Amazon has added the voice-recognition software it first showed off in its Fire TV set-top box to a new home-shopping offering called Dash.
The goal of Dash—a roughly 6- by 1-inch wand that resembles the Fire TV remote control, but with a loop on its end to make it easy to hang on knobs or hooks around the kitchen—is to make it simpler for people to ask Amazon for the things they want to buy.
Paired with AmazonFresh, a grocery delivery service Amazon now offers in Southern California, San Francisco and Seattle, Dash includes a barcode scanner so that people can put together grocery lists by scanning the items in their house.
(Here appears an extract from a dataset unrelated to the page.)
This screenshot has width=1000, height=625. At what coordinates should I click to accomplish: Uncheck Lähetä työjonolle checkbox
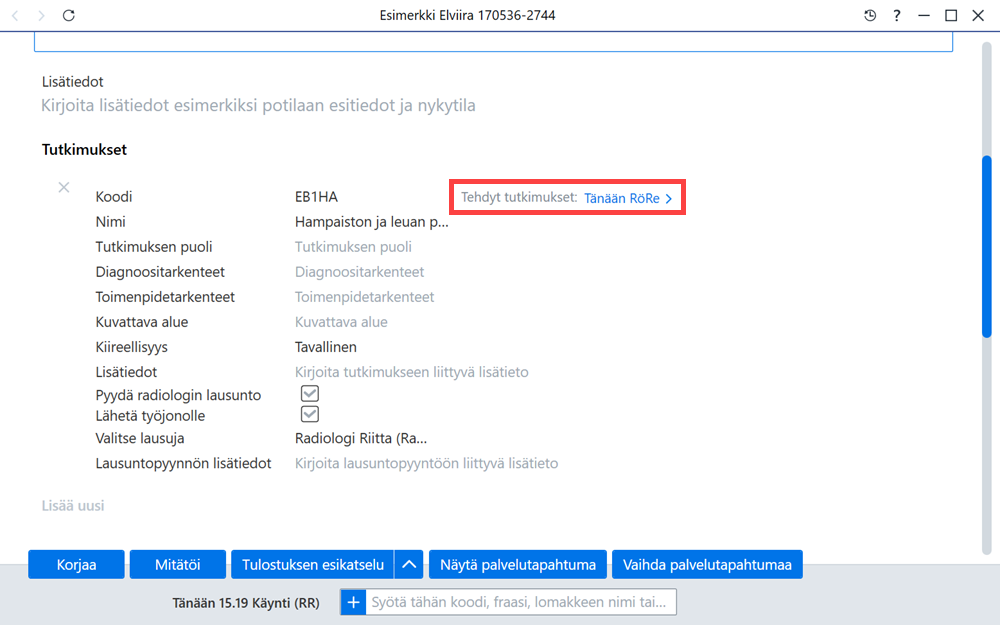pyautogui.click(x=310, y=415)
To order something general, or without a barcode, a user can just hold down the voice-recognition button and say, for example, “apples.” When a shopper goes online or into the Amazon app to conclude and submit his order, he’ll see apples on the list—along with the specific cereal boxes and whatnot that he scanned—and be given the apple options to choose from.
Amazon wants to be everybody’s everything store, and Dash could help it grab a larger share of the one thing most people don’t buy online: groceries.
Though the service isn’t limited to foodstuff. More than 500,000 items can be ordered through Dash, according to a video on the Amazon site, though Dash can recognize “millions” of items on AmazonFresh and Amazon.com. Dash can “scan a week’s worth of groceries in minutes,” connects to a home’s WiFi network and is sturdy enough to hold up against busy household use, Amazon added.
“If you never had to type again on a phone, that would be great,” Paul Cousineau, Amazon’s director of mobile shopping, told Re/code, according to an April 5 report. “We want you to go from ‘I want that’ to ‘I bought that’ in 30 seconds or 10 seconds.”
The Everything Store
Amazon more aggressively entered the streaming-video space April 2 with the introduction of Fire TV, a device that enables the company it to cut out any middle players between its offerings and its customers. Amazon sells Google’s Chromecast and the Roku streaming media player, for example—devices that Fire TV, with its unique speak-to-search feature, can replace.
Amazon also made headlines (and raised eyebrows) in December when it publicized that it was testing out drones—or “octocopters”—as a way to offer deliveries in some locations in 30 minutes or less.
“Yes. One day, Prime Air vehicles will be as normal as seeing mail trucks on the road today,” Amazon said in a statement.
Introducing Fire TV, Amazon executive Peter Larsen described Amazon as constantly “inventing and simplifying” in the service of its customers.
“We’re always asking ourselves, ‘What else can we do in the service of simplicity?'” he said.